# Exercise
Please collect every line of the entries below that contains the string "screenshot" and copy each of those lines in full. Case counts when matching.

# Input records
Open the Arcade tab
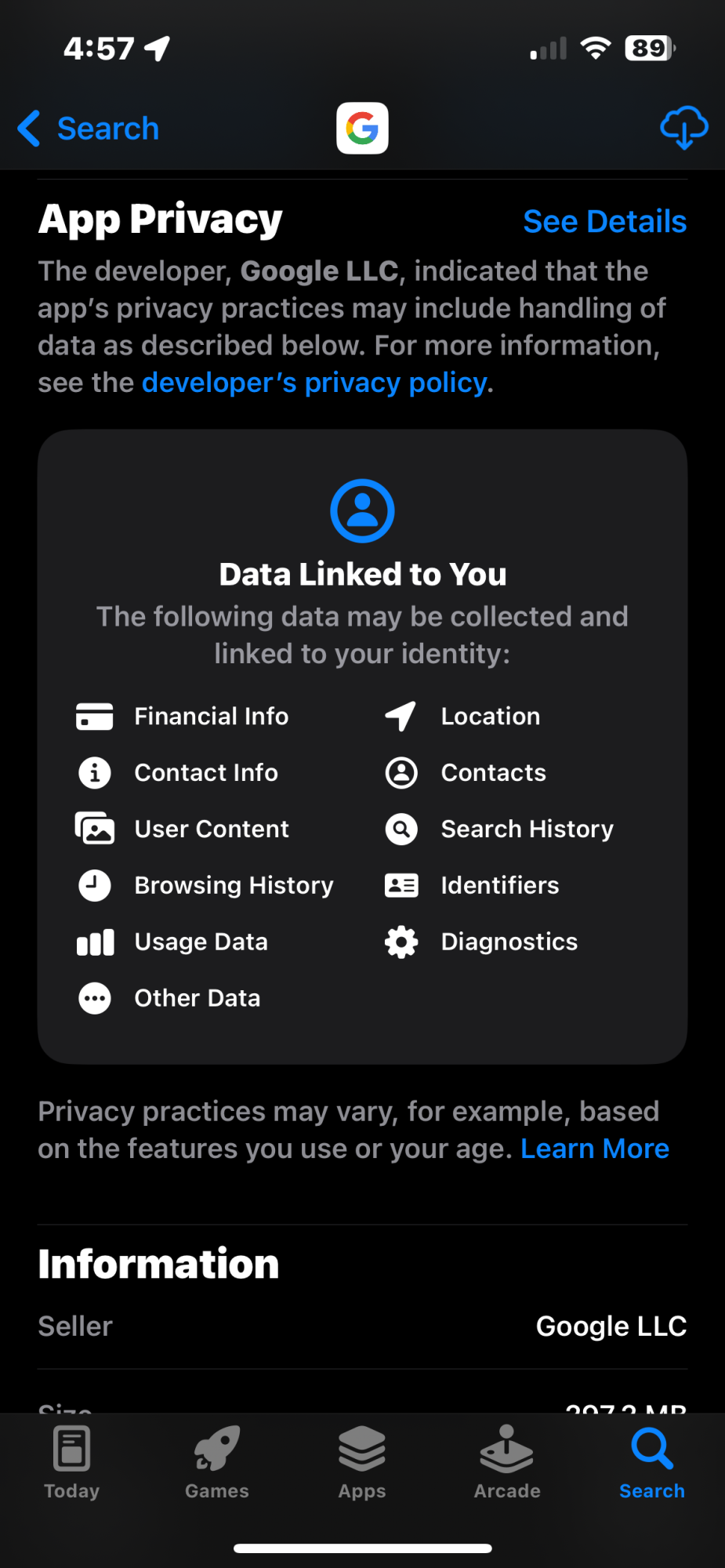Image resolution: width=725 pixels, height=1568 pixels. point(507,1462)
--
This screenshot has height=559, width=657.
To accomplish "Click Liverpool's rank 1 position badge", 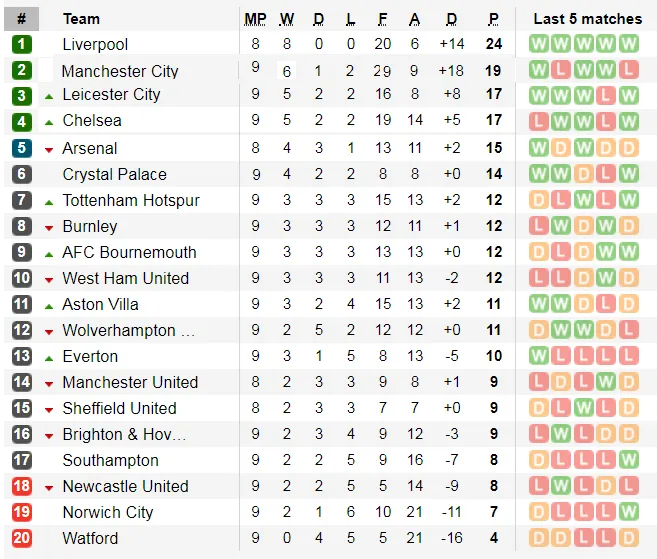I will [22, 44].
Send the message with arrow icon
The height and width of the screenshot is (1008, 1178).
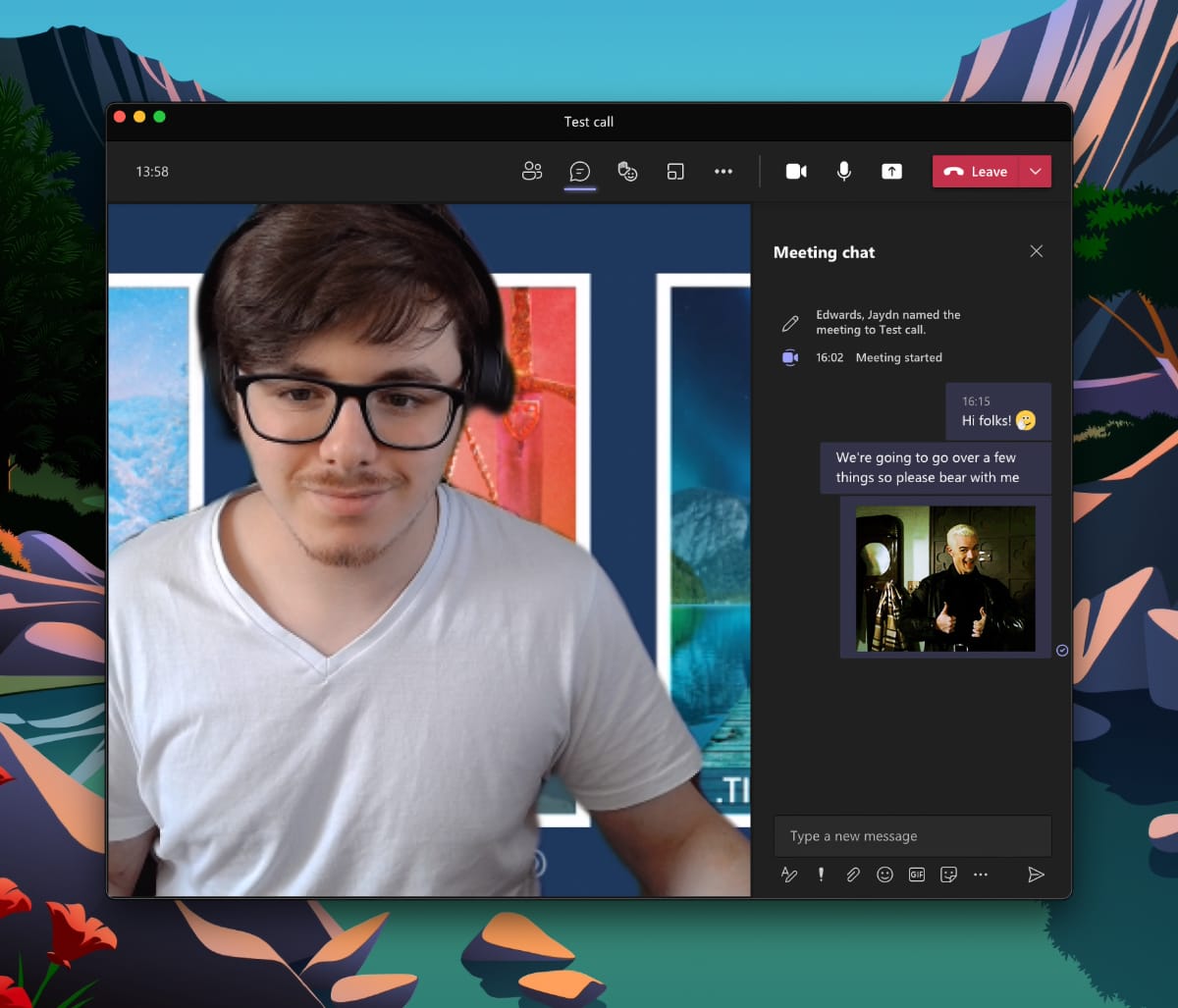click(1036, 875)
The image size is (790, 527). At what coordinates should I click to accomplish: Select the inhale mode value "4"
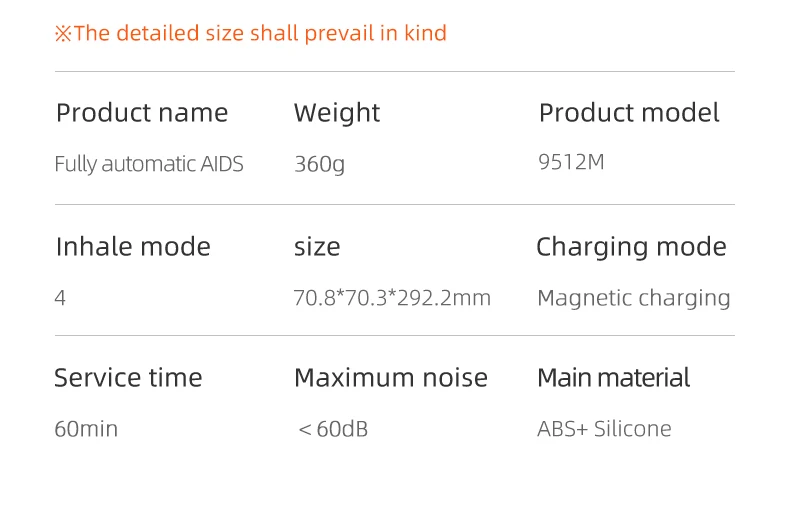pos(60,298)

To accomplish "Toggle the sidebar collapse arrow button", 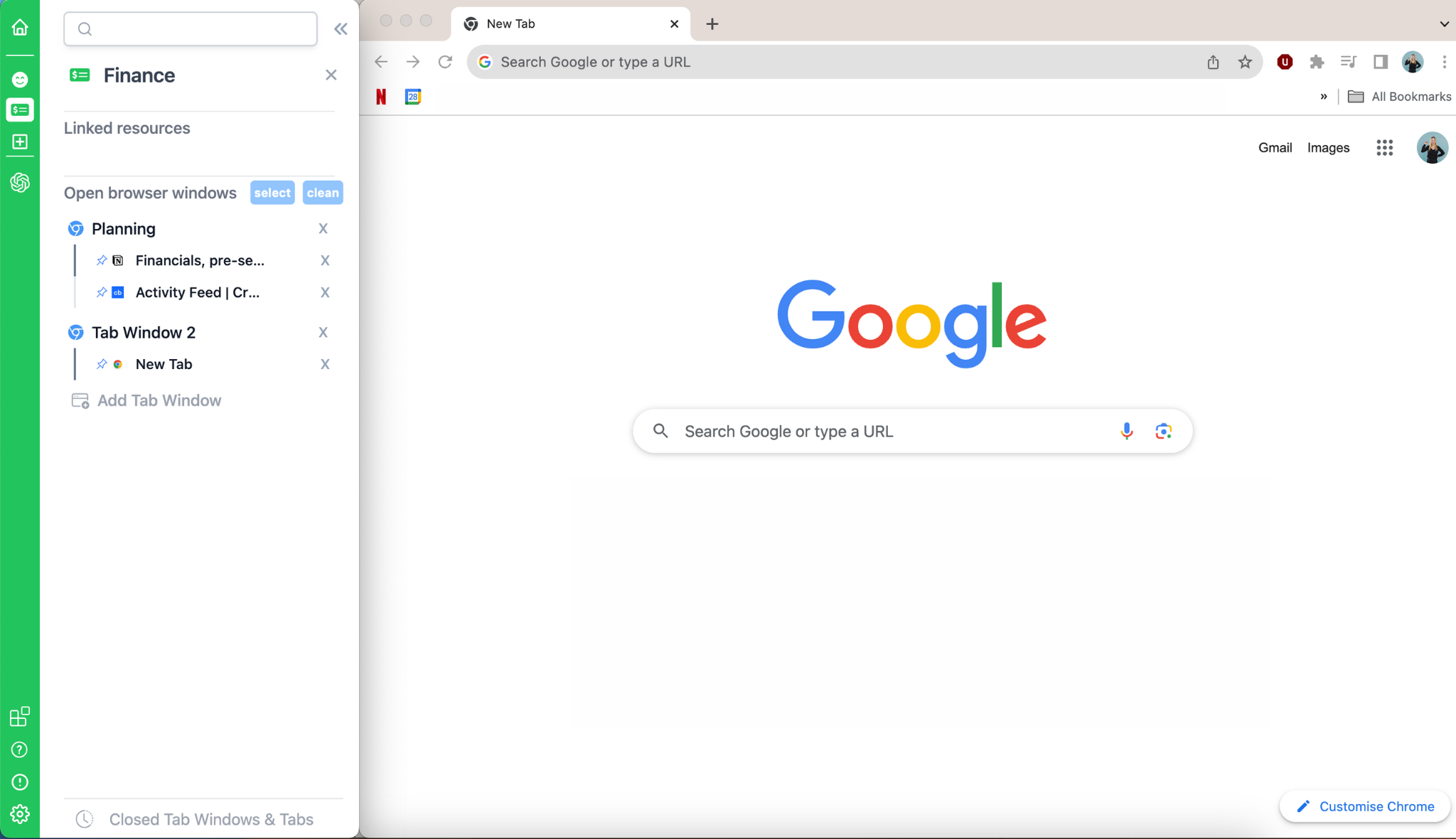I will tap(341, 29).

# Result for this task
This screenshot has height=559, width=657.
The height and width of the screenshot is (1008, 1178).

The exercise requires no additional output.